→ **Work to be completed**
Copy word for word the part of the North Philly reflection that starts at the words "More than gun" and ends after "fear Him first.".

There were some moments during dental school when I wanted to [insert extreme and irrational self-destructive or escapist behaviour here]. I would then reread my dental apps personal statement, wonder “HOW COULD I POSSIBLY BE THE SAME PERSON WHO WROTE THIS? WHAT AM I DOING HERE? AND WHY ARE THERE SO MANY OTHER THINGS I WOULD RATHER BE DOING RIGHT NOW?!” (all caps because I yell a lot in my head), laugh, then finally get back to cramming for the next day’s exam.
A few months ago I posted about God’s amazing and unexpected financial provision while living in “el barrio”. Meanwhile, there are “costs” of living in the inner city that occasionally get to me. Perhaps in those times I should reread that old post, laugh, then finally get back to living.
More than gun violence, drug addiction, and witchcraft, I bashfully confess the things in my hood that bring me down the most are:
MICE. COCKROACHES. LICE. THE SMELL.
But God! God uses these thorns to gently remind me of my need for Him. Mini devos from North Philly:
Ralph. Speedy Gonzalez. Jerry. Mickey. You are not cute. You are not my friend. Why must you plague my kitchen? You owe me rent. Stop leaving your poop on my counter. Why are you immune to poison? My mother’s voice in my head says, “The mouse is so small! And you are so big!” True, the mouse is probably more afraid of me than I am of it. I’m not sure what to do with that thought. Then enters the Lord’s voice, “You, like the mouse, act like you own things that aren’t yours.” I am so small before a big God. I should fear Him first.
Some of my most joyful memories are of short-term mission trips to the tropical developing world. From time to time I think about how it would be great to move there, where life is simple. Surely they must not have insurance or EMR problems in those places. I see a cockroach in my house. I freak out. I chase it with whatever insecticide I can find. Then I remember that generally speaking, the closer to the equator, the larger the bugs. Discontentment quickly turns into relief, for such a season as this, in such a place as this.

→ **Data shown**

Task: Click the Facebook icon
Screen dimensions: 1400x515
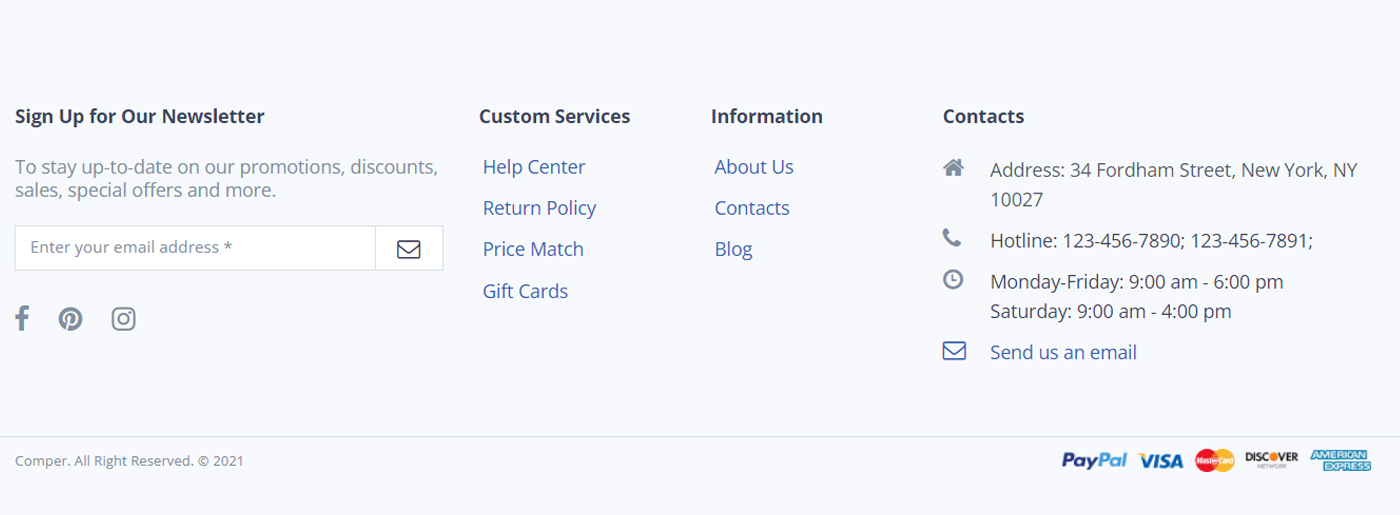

→ **Solution below**
More than gun violence, drug addiction, and witchcraft, I bashfully confess the things in my hood that bring me down the most are:
MICE. COCKROACHES. LICE. THE SMELL.
But God! God uses these thorns to gently remind me of my need for Him. Mini devos from North Philly:
Ralph. Speedy Gonzalez. Jerry. Mickey. You are not cute. You are not my friend. Why must you plague my kitchen? You owe me rent. Stop leaving your poop on my counter. Why are you immune to poison? My mother’s voice in my head says, “The mouse is so small! And you are so big!” True, the mouse is probably more afraid of me than I am of it. I’m not sure what to do with that thought. Then enters the Lord’s voice, “You, like the mouse, act like you own things that aren’t yours.” I am so small before a big God. I should fear Him first.